Convocate due sedute per martedì e mercoledì prossimi Corsa contro il tempo per esaminare 4.500 osservazioni
PESCARA. Parte la corsa contro il tempo per approvare il progetto per la riqualificazione delle aree di risulta prima della fine della consiliatura, fissata per l’11 aprile. Ieri la conferenza dei capigruppo ha convocato il consiglio comunale per martedì e mercoledì prossimi.
Ma il tempo rimasto è davvero poco. L’aula, prima di votare l’apposita delibera, dovrà esaminare ben 4.567 osservazioni al progetto presentate da cittadini, associazioni, imprese e società. Tutte con l’obiettivo di modificare o, addirittura, bloccare la proposta avanzata dall’amministrazione comunale uscente. Ovviamente l’opposizione, formata dal centrodestra e dal Movimento 5 stelle, farà di tutto per ritardare il più possibile la votazione finale del provvedimento.
A questo punto, salvo qualche escamotage della maggioranza per far decadere in blocco le osservazione ripetitive, appare un’impresa alquanto complicata arrivare ad approvare il progetto prima dell’11 aprile per poter avviare poi la gara d’appalto europea per individuare l’impresa o le imprese che realizzeranno le opere in project financing.

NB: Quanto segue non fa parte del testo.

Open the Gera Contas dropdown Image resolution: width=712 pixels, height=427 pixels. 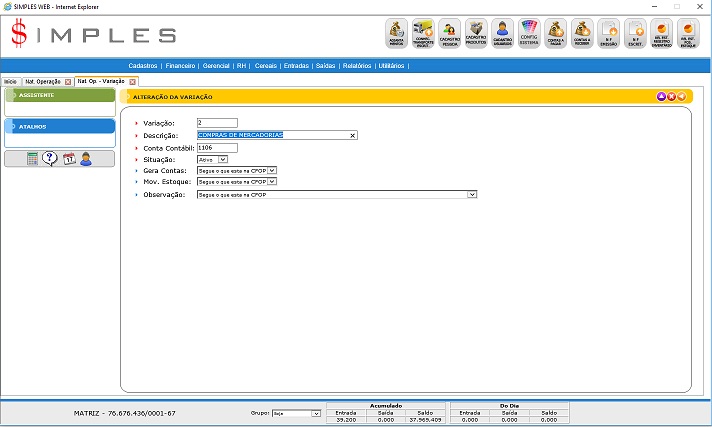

Tanto più che la maggioranza, in queste ultime settimane, ha perso dei pezzi. Sono già passati con l’Udc e quindi al centrodestra Riccardo Padovano e Massimiliano Pignoli e oggi ufficializzerà il suo passaggio anche Giuseppe Bruno.

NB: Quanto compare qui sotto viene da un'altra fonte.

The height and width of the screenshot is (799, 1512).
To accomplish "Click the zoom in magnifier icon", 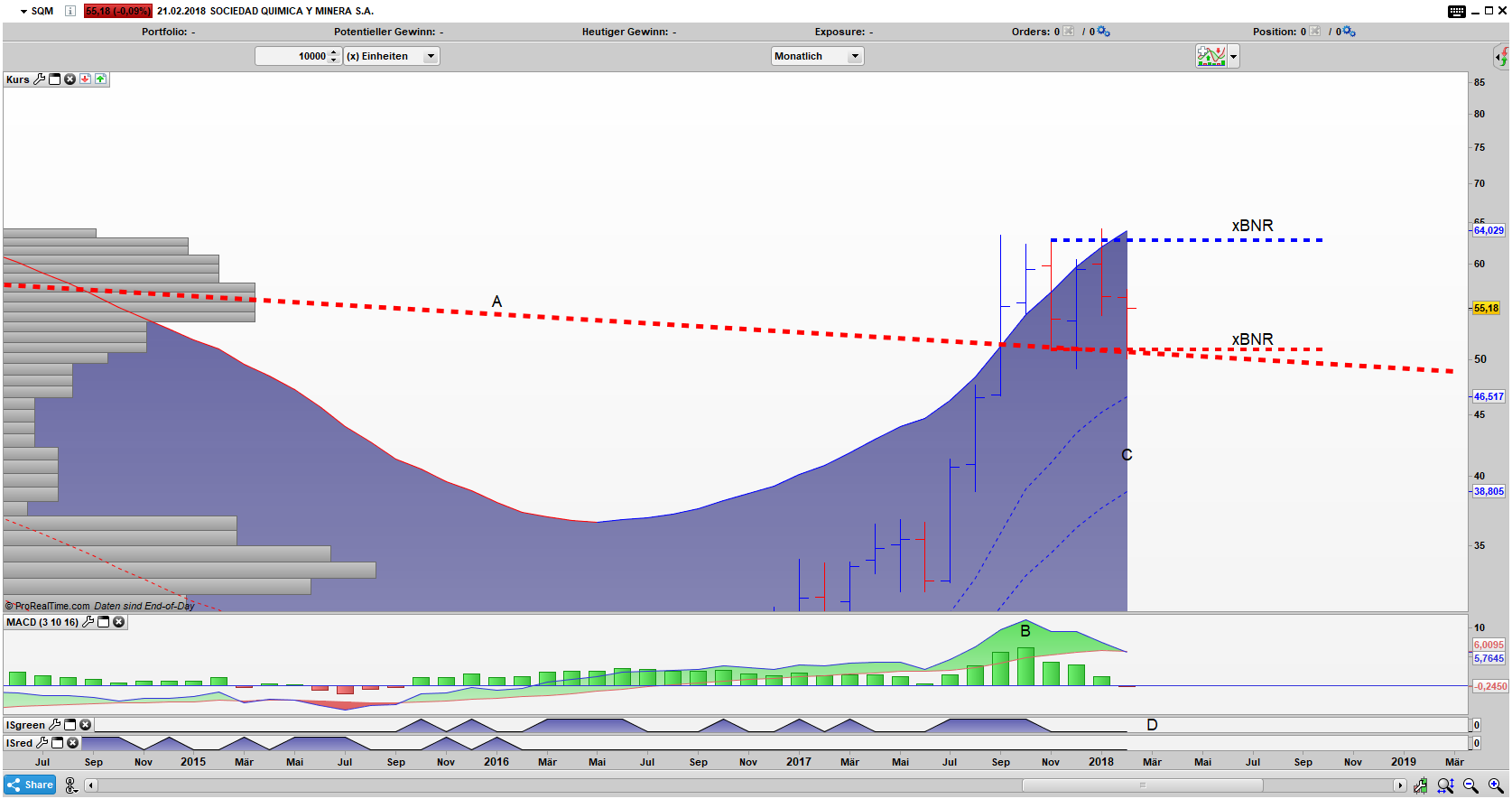I will pyautogui.click(x=1496, y=785).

La contropartita, fortemente criticata dall’opposizione e da una parte della maggioranza, prevede la gestione dei privati per 20 anni dei parcheggi a pagamento nelle aree di risulta e nel quadrilatero del centro, nonché la realizzazione di due edifici con appartamenti, uffici e negozi da vendere o affittare.
Inoltre, c’è il rischio che possano registrarsi delle proteste in aula durante le sedute dedicate all’esame del progetto. Associazioni di categoria e alcuni cittadini hanno già manifestato la loro contrarietà alla realizzazione del piano proposto dall’amministrazione comunale.

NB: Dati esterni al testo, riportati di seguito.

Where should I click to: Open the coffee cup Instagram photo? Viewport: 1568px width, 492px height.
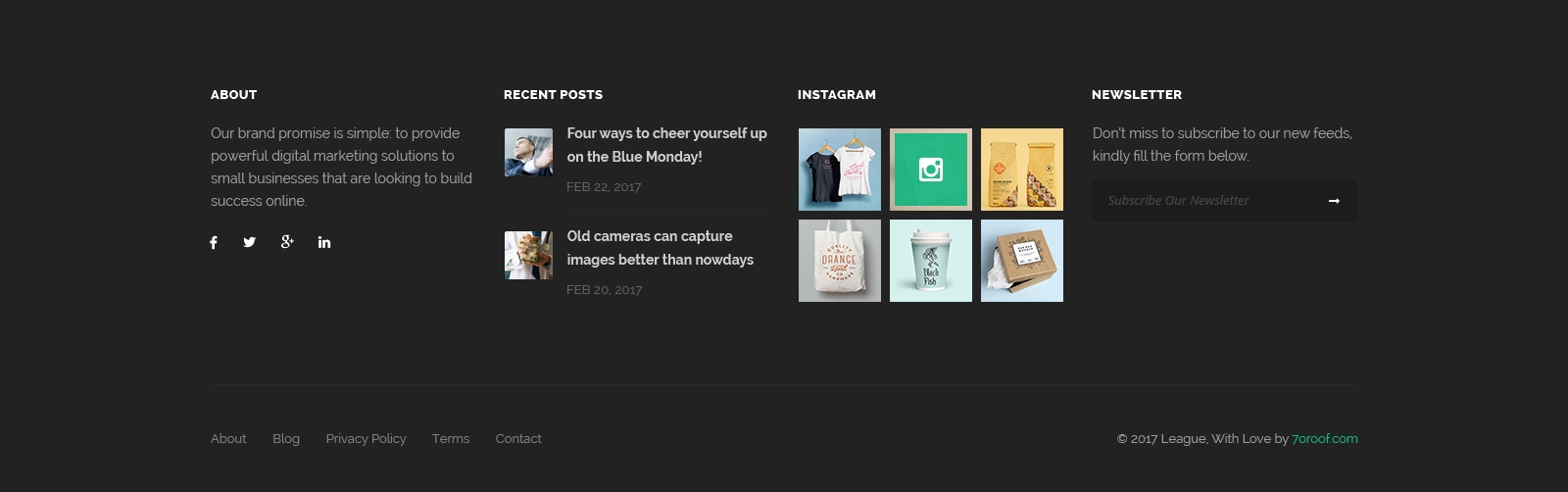click(931, 261)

Il Movimento 5 stelle ha promesso una dura battaglia. Soprattutto dopo la decisione dei tecnici del Comune di considerare tutte non accoglibili le osservazioni presentate dai cittadini. «L’unica accolta», ha fatto presente la consigliera grillina Erika Alessandrini, «è quella presentata proprio dall’ufficio tecnico». «Inoltre», ha aggiunto, «il sindaco aveva promesso di accogliere, durante la fase di valutazione delle osservazioni, le proposte fatte dalle associazioni, come quella di abbassare la tariffa della sosta e rendere gratuiti i parcheggi per i disabili. Abbiamo scoperto, con disappunto, che il progetto non è stato modificato e il costo del parcheggio per l’intera giornata nell’area di risulta rimarrà a 9 euro».